Democrats have indicated that they do not want to go around the Senate Parliamentarian, but to work with her. New Jersey U.S. Sen. Bob Menendez, a key leader on the issue, vowed to find another way.
“I and my Democratic colleagues intend to continue working until we get to ‘yes’ with the Parliamentarian,” he said, in a statement.
Support for the reforms remains strong among many local elected Democrats. Pennsylvania Gov. Tom Wolf recently urged the Pennsylvania Delegation to support the move.
“It’s long past time that we take action to bring millions out of the shadows for an earned pathway to citizenship, provide Dreamers with the protections they are long due, and ensure we tackle the root causes of migration like poverty, violence, and lack of economic opportunity,” said Delaware U.S. Senator Tom Carper.
But the way forward is not clear. Politico reported that Senate Democrats are considering scaling down their proposal, or making a change to existing immigration law that would provide a path to citizenship for some immigrants who arrive by a certain date.
These political maneuvers come amidst strains to the U.S. immigration system. The United States evacuated more than 125,000 people from Afghanistan following its military withdrawal in August, the majority of whom do not have legal standing in this country, but will be extended something called “humanitarian parole.”
Shortly thereafter, the Biden administration drew condemnation for its treatment of Haitians at the U.S. southern border. Videos show Border Patrol agents on horseback whipping Black immigrants, and holding as many as 15,000 thousand people under a bridge in Del Rio, Texas without adequate food or sanitation. The U.S. began deporting hundreds to Haiti, in spite of that country’s recent presidential assassination and 7.2 magnitude earthquake. Both of those circumstances in the past have been grounds for allowing immigrants to stay in the U.S. temporarily, rather than deport them to possible death.
The GOP has already signaled it will campaign aggressively on the topic of immigration in the 2022 midterms, making change less likely if progress stalls through the end of this calendar year.

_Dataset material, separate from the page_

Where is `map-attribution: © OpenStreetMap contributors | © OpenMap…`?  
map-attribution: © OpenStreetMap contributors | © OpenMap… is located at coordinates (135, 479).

If Democrats fail, it will be one more strike against both parties, said Stephanie Nuñez Prado, 21, a recipient of the Deferred Action for Childhood Arrivals policy who came to the U.S. at age 5 and grew up in Harrisburg.
“We get threats from the Republican Party, but at the same time we get promises from Democrats, promises that never come through,” she said. Under the Democrats proposal, Nuñez Prado would have a pathway to citizenship, but her parents would not.

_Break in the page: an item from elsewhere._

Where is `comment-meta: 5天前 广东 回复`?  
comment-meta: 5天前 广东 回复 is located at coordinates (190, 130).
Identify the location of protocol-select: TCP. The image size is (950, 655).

An aspiring lawyer or politician, Nuñez Prado said she would not stop fighting for her community until all 11 million estimated undocumented individuals have a way to stay permanently in the U.S. The status quo is subject to the whims of individual administrations. And DACA faces lawsuits trying to revoke Dreamers’ protection from deportation.
Prado says both make the current moment untenable.
“We want something that actually feels secure, no matter what happens in the following year, that’s not going to change for us,” she said.